En definitiva, la ofensiva contra Cristina no busca simplemente castigar un pasado, sino clausurar un futuro posible con protagonismo popular. No se trata sólo de excluir a una dirigente de peso, sino de inmovilizar al movimiento popular, impedirle reconstruirse, pensarse con libertad, rehacer su identidad. La proscripción pretende disciplinar hacia adentro y estigmatizar hacia afuera; impedir la síntesis, quebrar la continuidad histórica, fijar al bando popular en una escena de derrota sin salida.

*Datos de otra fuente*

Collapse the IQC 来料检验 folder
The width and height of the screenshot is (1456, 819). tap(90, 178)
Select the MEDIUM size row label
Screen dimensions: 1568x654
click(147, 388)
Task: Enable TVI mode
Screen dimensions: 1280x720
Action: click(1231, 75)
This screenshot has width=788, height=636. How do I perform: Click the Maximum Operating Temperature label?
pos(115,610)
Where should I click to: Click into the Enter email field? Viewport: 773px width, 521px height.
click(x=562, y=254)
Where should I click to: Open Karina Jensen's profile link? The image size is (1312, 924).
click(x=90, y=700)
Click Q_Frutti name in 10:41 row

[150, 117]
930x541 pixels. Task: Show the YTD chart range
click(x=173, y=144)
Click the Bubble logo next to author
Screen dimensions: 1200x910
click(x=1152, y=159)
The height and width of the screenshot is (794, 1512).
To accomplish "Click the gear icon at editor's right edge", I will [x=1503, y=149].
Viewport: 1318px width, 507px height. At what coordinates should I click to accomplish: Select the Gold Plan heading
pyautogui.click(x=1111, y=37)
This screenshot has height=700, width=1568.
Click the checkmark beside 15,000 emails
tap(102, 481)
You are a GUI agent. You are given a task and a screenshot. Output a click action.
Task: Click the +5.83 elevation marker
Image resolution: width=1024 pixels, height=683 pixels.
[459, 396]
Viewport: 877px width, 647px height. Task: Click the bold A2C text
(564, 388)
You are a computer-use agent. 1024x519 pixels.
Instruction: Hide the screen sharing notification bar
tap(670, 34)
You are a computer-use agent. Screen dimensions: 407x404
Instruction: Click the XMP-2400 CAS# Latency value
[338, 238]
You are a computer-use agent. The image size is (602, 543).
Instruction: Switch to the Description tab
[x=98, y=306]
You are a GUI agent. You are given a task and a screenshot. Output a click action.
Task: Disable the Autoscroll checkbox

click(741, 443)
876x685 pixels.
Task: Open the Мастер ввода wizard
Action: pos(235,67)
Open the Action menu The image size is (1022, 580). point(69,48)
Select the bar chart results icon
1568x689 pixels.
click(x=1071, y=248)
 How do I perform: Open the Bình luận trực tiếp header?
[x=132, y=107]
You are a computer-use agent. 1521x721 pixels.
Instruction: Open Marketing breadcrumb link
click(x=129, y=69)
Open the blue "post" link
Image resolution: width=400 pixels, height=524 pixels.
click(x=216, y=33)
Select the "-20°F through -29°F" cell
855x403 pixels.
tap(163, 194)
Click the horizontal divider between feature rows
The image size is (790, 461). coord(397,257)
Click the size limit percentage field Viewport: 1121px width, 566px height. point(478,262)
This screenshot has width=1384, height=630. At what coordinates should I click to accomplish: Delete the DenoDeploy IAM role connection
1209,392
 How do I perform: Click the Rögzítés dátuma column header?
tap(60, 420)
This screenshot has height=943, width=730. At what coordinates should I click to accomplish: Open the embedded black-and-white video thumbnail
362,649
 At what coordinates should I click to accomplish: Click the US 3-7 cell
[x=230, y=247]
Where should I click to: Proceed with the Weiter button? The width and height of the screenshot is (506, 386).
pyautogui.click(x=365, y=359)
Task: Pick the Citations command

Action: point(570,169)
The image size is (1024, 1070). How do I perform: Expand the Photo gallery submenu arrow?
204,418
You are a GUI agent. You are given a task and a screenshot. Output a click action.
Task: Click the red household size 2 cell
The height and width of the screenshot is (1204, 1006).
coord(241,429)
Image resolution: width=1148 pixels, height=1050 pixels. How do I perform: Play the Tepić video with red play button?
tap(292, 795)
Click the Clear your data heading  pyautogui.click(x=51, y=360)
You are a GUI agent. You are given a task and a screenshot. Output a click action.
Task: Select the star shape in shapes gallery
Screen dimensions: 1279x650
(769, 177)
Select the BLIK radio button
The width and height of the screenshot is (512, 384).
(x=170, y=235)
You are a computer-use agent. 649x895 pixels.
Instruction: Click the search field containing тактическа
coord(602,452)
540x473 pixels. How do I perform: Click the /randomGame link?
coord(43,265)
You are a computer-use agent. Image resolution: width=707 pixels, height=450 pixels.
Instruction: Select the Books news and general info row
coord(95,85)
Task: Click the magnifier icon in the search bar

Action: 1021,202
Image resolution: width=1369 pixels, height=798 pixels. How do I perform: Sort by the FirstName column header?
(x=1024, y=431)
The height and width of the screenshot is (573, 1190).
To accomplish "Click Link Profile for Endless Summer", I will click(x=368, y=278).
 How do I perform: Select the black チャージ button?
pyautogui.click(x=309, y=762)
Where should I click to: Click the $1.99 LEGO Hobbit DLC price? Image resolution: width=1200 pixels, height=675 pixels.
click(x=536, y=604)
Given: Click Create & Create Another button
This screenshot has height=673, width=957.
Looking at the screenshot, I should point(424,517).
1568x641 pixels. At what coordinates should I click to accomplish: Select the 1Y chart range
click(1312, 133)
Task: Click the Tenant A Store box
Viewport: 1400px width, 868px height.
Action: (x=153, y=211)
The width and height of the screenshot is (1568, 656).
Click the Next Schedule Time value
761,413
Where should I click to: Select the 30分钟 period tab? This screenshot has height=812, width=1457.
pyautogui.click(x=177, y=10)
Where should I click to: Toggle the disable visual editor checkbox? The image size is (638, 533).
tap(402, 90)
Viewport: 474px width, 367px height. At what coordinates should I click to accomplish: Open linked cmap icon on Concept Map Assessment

Por eso, defender a Cristina —con sus límites, aciertos y responsabilidades— no es un acto de nostalgia, sino una afirmación política: es rechazar la condena de impotencia que nos quieren imponer, es sostener la vigencia de un proyecto nacional ante el intento de disolverlo en el país del neoliberalismo eterno. Si nos quitan incluso la posibilidad de reinventarnos, lo que están proscribiendo no es sólo a una persona, sino al pueblo como sujeto y protagonista de la historia.
* El autor es presidente de la Comisión de Desarrollo Cultural e Histórico “Arturo Jauretche”, de la Ciudad de Río Cuarto, Cba.